[Target pointing data]
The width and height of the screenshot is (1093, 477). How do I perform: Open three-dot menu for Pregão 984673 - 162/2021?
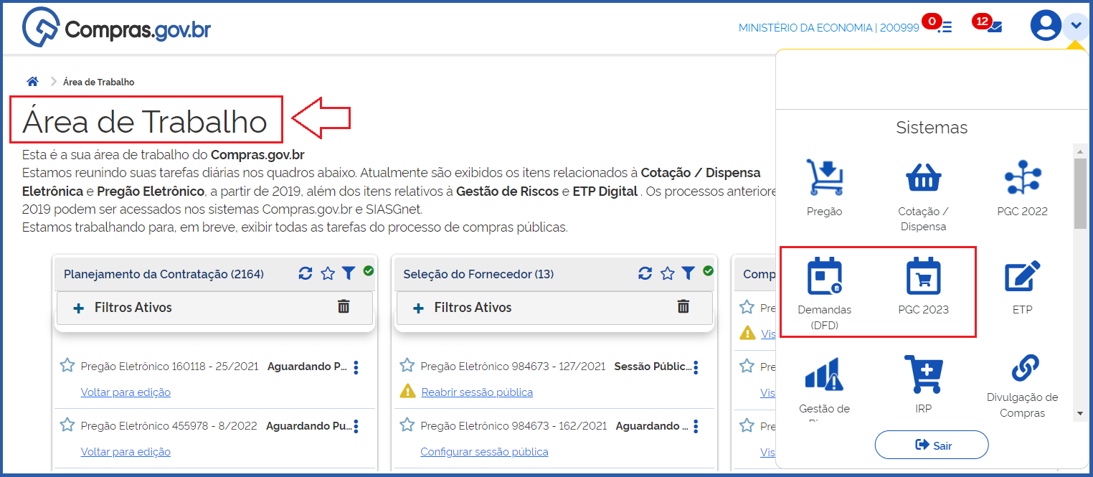click(696, 427)
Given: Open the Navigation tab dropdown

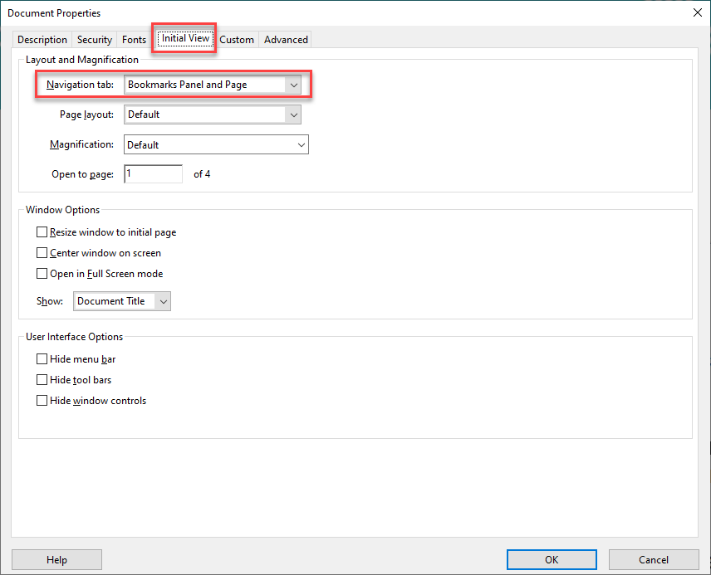Looking at the screenshot, I should click(x=294, y=85).
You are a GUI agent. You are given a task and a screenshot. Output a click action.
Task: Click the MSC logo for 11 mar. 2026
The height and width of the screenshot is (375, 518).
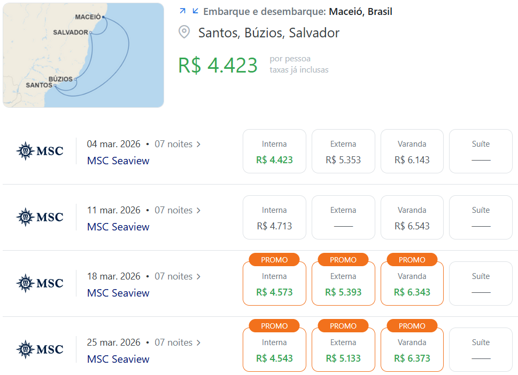(40, 217)
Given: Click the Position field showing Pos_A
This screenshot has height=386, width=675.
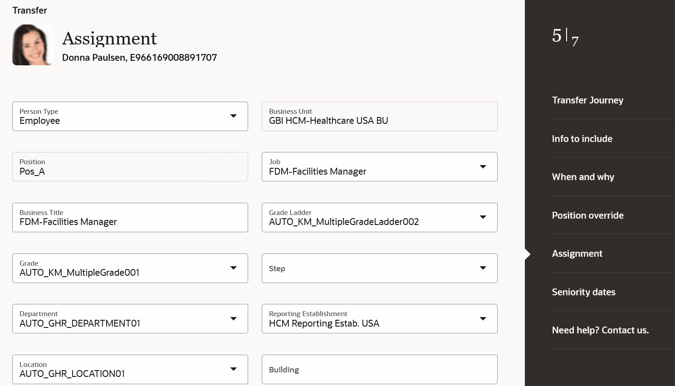Looking at the screenshot, I should click(130, 167).
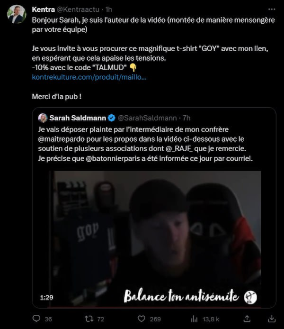Open Sarah Saldmann's small avatar
284x329 pixels.
tap(43, 118)
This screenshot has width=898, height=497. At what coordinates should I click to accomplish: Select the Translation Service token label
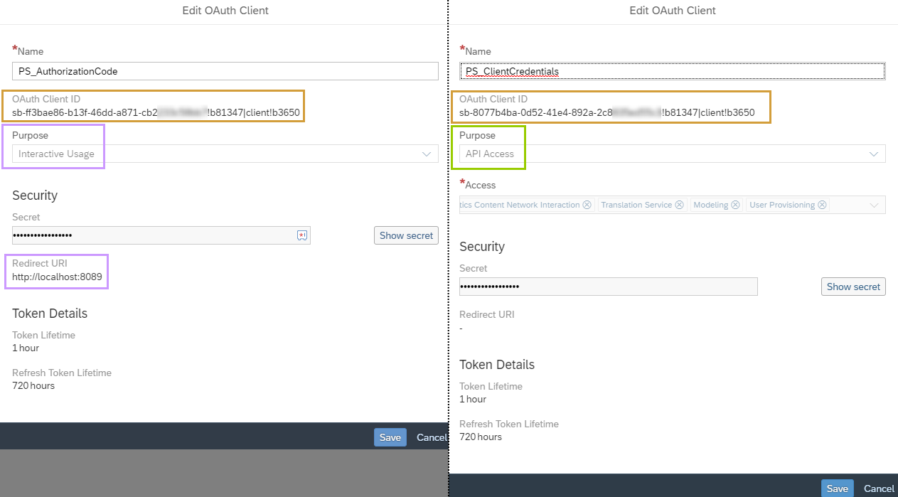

=== WHAT NEEDS TO BE DONE ===
Change "Position field" to "Position box" in the lines running from the line with "Given: Click the Position field showing Pos_A" through the last line, and give those lines back with nothing else altered. Leave the pictures out.

=== EXPECTED OUTPUT ===
Given: Click the Position box showing Pos_A
This screenshot has height=386, width=675.
Looking at the screenshot, I should click(130, 167).
Open Sarah Saldmann's small avatar
284x329 pixels.
tap(43, 118)
This screenshot has width=898, height=497. At what coordinates should I click to accomplish: Select the Translation Service token label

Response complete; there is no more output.